Exercise data Block Start
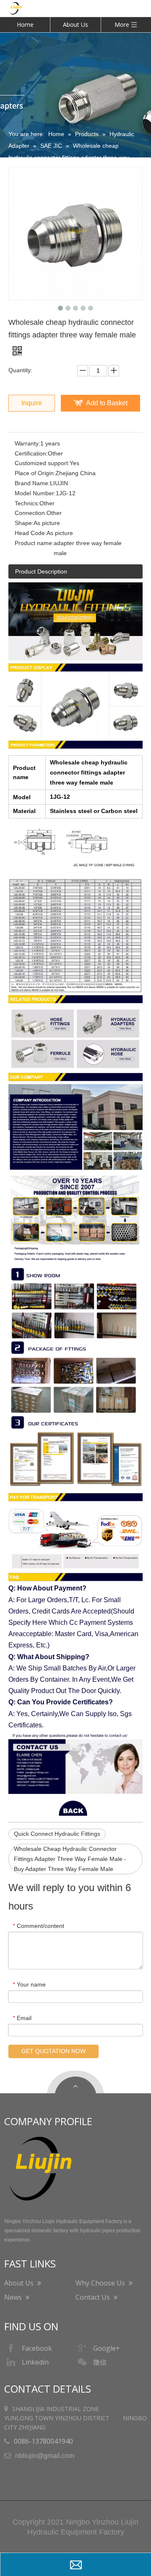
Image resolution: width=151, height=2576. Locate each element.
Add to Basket (107, 403)
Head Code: (31, 533)
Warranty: (27, 443)
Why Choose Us (101, 2283)
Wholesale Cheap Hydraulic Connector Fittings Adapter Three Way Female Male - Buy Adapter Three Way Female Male (70, 1858)
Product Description (41, 571)
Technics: (27, 503)
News (13, 2297)
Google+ (106, 2348)
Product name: (34, 543)
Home (25, 24)
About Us (75, 24)
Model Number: (35, 493)
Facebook (37, 2348)
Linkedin (35, 2362)
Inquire (31, 403)
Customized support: (42, 463)
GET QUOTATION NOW (53, 2051)
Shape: (24, 523)
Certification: (31, 453)
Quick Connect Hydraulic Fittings (57, 1833)
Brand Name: (32, 483)
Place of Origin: (35, 473)
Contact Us (94, 2297)
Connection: (31, 513)
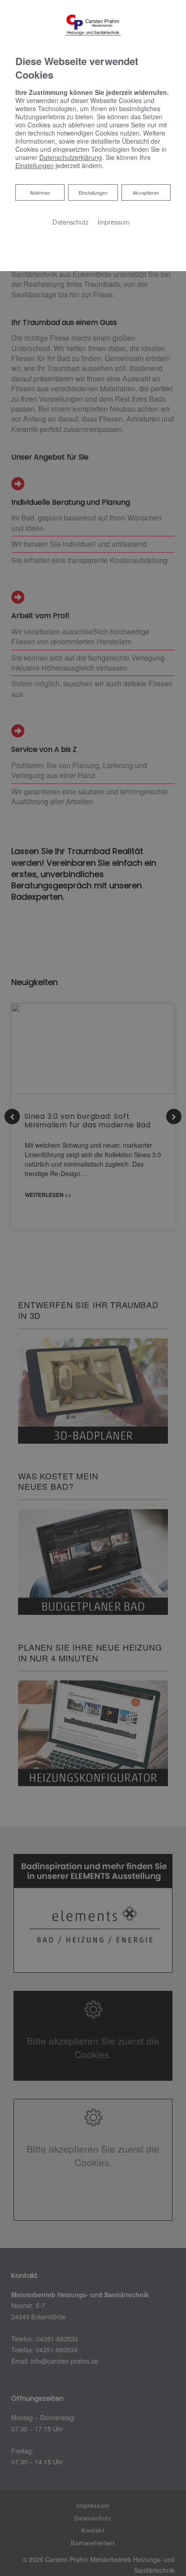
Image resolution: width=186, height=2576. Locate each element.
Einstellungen (93, 192)
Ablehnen (39, 192)
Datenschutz (70, 221)
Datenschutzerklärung (70, 157)
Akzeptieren (146, 192)
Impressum (114, 221)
Exercise data Block End
# Task directions
In the data above, which lines include "Hydraulic"? Return those lines.

# Finished task
Wholesale Cheap Hydraulic Connector Fittings Adapter Three Way Female Male - Buy Adapter Three Way Female Male (70, 1858)
Quick Connect Hydraulic Fittings (57, 1833)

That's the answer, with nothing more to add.